PROBLEM REQUIREMENTS: Exactly the lines from the one with "This screenshot has height=500, width=1379." to the end of the data below should be set down, and no others.

Stored data entries:
=-=-=
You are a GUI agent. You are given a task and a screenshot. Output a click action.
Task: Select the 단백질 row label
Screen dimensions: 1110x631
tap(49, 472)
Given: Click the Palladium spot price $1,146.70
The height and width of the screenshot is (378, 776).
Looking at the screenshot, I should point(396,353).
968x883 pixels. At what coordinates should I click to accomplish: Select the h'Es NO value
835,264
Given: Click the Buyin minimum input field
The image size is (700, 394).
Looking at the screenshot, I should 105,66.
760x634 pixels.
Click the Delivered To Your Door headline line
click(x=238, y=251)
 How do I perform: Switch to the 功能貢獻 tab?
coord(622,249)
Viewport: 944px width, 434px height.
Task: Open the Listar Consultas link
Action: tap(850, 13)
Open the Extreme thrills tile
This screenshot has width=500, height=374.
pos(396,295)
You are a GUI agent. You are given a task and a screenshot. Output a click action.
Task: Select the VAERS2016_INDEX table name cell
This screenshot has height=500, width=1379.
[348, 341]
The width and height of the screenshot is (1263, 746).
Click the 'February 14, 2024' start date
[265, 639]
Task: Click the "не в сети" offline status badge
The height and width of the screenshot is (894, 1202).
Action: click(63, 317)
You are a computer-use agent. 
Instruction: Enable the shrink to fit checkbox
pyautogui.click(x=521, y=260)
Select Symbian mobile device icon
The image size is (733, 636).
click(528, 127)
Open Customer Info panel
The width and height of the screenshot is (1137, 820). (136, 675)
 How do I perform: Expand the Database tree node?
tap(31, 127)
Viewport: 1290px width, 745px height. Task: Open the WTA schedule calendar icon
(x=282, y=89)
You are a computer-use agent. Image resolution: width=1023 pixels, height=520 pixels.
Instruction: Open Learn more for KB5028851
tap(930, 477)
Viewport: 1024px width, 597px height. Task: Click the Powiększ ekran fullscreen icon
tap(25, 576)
=-=-=
OUTPUT FOR THIS TASK:
This screenshot has height=500, width=1379.
[348, 341]
The width and height of the screenshot is (1263, 746).
Click the 'February 14, 2024' start date
[265, 639]
Task: Click the "не в сети" offline status badge
The height and width of the screenshot is (894, 1202).
Action: click(63, 317)
You are a computer-use agent. 
Instruction: Enable the shrink to fit checkbox
pyautogui.click(x=521, y=260)
Select Symbian mobile device icon
The image size is (733, 636).
click(528, 127)
Open Customer Info panel
The width and height of the screenshot is (1137, 820). (136, 675)
 How do I perform: Expand the Database tree node?
tap(31, 127)
Viewport: 1290px width, 745px height. Task: Open the WTA schedule calendar icon
(x=282, y=89)
You are a computer-use agent. Image resolution: width=1023 pixels, height=520 pixels.
Instruction: Open Learn more for KB5028851
tap(930, 477)
Viewport: 1024px width, 597px height. Task: Click the Powiększ ekran fullscreen icon
tap(25, 576)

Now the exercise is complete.